Well for a start 1300 acres is a pretty peachy asset... if you look at the roll call of assets the house itself is probably of minimal cast within the whole .... it could work out something like this...

Farmland 1300 acres ( could be as high as £10,000 an acre, knock it back to £6,000 to allow for less god land/ lower cost of woodland etc)- £7,800,000

12 cottages ( I think thats what it said, some look like small cottages, others like larger farmhouses.
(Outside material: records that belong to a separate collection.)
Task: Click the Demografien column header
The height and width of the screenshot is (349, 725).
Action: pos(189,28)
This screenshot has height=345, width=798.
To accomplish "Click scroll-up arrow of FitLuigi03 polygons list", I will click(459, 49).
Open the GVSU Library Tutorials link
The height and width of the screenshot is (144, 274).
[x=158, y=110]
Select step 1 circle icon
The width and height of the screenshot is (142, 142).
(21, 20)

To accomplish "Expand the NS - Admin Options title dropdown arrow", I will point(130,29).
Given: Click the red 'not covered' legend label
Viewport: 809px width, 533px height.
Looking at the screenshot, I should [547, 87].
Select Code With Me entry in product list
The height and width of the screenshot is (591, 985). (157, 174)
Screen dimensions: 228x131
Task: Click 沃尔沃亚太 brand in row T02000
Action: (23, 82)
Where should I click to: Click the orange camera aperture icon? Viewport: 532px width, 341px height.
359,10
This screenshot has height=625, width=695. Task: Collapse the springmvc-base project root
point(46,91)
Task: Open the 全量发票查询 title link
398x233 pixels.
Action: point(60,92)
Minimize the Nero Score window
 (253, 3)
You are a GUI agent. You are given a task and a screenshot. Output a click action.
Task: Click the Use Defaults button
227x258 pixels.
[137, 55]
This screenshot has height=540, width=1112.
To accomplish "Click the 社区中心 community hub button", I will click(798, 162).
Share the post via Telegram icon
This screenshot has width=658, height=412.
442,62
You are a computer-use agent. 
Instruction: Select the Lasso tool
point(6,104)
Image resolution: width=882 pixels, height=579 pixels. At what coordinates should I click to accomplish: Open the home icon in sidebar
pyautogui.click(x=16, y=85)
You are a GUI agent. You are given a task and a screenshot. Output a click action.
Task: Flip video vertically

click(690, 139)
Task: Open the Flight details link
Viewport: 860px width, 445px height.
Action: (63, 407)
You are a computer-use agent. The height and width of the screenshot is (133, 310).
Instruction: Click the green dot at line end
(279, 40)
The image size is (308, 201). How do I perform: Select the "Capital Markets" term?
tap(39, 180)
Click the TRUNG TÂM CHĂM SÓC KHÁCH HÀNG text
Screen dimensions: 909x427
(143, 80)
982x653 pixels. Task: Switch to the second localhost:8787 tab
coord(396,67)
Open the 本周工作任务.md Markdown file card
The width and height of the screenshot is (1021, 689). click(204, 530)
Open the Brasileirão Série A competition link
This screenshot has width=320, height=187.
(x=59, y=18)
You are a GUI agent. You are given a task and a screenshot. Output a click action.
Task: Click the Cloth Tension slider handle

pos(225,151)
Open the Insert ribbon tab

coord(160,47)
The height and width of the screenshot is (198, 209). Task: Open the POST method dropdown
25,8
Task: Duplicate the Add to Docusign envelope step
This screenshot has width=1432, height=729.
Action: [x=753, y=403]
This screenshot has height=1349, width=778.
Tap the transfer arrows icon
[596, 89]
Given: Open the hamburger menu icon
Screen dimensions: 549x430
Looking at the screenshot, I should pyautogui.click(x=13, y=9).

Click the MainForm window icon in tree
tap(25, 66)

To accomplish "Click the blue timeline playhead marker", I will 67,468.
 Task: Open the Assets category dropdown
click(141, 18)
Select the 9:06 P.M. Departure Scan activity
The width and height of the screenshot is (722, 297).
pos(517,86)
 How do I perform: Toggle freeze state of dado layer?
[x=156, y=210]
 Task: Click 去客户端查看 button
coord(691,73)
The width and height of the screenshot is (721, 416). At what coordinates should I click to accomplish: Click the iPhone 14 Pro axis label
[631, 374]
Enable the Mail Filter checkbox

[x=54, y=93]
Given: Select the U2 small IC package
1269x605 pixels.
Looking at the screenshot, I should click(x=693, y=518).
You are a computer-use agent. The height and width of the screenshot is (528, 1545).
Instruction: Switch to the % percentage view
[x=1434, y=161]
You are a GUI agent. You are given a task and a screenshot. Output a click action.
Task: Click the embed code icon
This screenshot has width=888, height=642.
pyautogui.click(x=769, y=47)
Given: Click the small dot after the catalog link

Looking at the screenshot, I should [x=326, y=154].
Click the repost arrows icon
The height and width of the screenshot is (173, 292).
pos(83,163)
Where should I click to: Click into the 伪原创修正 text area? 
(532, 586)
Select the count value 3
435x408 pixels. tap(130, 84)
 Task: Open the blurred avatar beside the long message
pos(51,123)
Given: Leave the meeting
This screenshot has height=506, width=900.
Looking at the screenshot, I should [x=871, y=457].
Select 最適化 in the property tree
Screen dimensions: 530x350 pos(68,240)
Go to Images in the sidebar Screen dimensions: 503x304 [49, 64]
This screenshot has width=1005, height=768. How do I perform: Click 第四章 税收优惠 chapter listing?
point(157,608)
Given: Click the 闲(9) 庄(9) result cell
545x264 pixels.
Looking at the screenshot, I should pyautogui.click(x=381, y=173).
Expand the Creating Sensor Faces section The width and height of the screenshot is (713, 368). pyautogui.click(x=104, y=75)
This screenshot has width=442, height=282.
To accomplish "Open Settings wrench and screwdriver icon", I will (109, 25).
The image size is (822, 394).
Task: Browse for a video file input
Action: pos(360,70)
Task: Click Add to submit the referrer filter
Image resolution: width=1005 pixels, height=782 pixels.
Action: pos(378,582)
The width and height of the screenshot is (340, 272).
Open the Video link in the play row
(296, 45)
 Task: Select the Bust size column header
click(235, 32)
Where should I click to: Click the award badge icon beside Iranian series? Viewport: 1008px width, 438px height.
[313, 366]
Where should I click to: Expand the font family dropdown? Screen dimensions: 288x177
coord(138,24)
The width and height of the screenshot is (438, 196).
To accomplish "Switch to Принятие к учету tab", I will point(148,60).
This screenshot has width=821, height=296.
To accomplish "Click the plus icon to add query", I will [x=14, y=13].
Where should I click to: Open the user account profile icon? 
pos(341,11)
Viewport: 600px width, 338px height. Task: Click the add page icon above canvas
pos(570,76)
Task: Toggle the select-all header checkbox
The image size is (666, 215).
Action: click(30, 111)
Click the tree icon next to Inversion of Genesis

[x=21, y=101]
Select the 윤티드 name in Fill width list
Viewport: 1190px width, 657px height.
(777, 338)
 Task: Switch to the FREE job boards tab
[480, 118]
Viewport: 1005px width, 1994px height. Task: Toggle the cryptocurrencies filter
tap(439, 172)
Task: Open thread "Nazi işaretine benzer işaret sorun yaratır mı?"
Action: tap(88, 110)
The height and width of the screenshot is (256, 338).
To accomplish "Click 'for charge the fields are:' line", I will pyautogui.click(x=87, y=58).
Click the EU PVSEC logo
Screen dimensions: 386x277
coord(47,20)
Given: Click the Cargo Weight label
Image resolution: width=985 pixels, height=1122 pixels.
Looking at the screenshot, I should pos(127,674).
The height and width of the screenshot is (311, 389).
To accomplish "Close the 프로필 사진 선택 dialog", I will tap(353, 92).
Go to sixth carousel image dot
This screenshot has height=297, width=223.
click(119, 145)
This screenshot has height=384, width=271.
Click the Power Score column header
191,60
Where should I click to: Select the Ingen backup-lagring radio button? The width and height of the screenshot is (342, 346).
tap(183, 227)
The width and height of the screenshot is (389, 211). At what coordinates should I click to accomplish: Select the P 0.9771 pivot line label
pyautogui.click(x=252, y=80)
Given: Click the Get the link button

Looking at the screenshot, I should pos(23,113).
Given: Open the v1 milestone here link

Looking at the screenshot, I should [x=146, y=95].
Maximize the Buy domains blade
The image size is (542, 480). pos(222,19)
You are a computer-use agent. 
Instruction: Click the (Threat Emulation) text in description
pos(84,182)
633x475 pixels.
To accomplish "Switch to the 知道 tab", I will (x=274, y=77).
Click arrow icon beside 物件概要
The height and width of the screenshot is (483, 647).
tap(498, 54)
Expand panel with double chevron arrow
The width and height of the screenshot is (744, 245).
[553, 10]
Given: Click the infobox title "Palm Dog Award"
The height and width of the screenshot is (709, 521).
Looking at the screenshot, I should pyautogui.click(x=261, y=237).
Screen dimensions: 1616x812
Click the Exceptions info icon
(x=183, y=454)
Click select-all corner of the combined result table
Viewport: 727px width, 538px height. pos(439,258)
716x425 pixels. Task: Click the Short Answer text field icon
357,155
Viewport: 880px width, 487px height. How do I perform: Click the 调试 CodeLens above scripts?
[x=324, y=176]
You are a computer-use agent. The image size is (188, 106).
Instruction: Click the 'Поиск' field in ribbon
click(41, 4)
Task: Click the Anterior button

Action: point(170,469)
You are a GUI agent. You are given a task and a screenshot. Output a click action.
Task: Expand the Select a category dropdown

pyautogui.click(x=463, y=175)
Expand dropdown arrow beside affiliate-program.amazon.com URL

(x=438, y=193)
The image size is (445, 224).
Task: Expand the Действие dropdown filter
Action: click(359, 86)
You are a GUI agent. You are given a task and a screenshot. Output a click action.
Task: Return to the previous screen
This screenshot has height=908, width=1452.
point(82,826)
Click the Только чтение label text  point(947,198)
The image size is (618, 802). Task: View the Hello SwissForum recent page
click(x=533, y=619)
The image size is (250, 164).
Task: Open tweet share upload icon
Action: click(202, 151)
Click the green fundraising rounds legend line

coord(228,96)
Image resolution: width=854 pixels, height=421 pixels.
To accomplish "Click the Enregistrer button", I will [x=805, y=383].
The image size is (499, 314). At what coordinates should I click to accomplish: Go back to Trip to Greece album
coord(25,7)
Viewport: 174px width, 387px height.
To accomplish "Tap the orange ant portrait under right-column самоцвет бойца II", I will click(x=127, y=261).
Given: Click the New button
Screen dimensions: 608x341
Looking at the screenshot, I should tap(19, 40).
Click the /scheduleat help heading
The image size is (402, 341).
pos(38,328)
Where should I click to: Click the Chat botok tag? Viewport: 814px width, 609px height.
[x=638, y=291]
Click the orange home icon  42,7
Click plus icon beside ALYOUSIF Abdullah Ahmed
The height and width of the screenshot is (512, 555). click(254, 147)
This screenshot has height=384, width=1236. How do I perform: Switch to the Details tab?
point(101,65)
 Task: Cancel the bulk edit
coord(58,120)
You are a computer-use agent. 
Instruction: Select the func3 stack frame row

In that area I'd be surprised if any are worth less than £250,000)- £3,000,000

Sporting rights ( not fishing) - these will be something like £100,000

Fishing rights-Perhaps £50,000

That gets you to somehting like £11,000,000. This is probably reduced a little by the farms being tenanted ( depending on the type of tenancy) so say £9,000,000, which means the house as a seperate element with a bit of parkland might be somewhere in the region of £3,000,000.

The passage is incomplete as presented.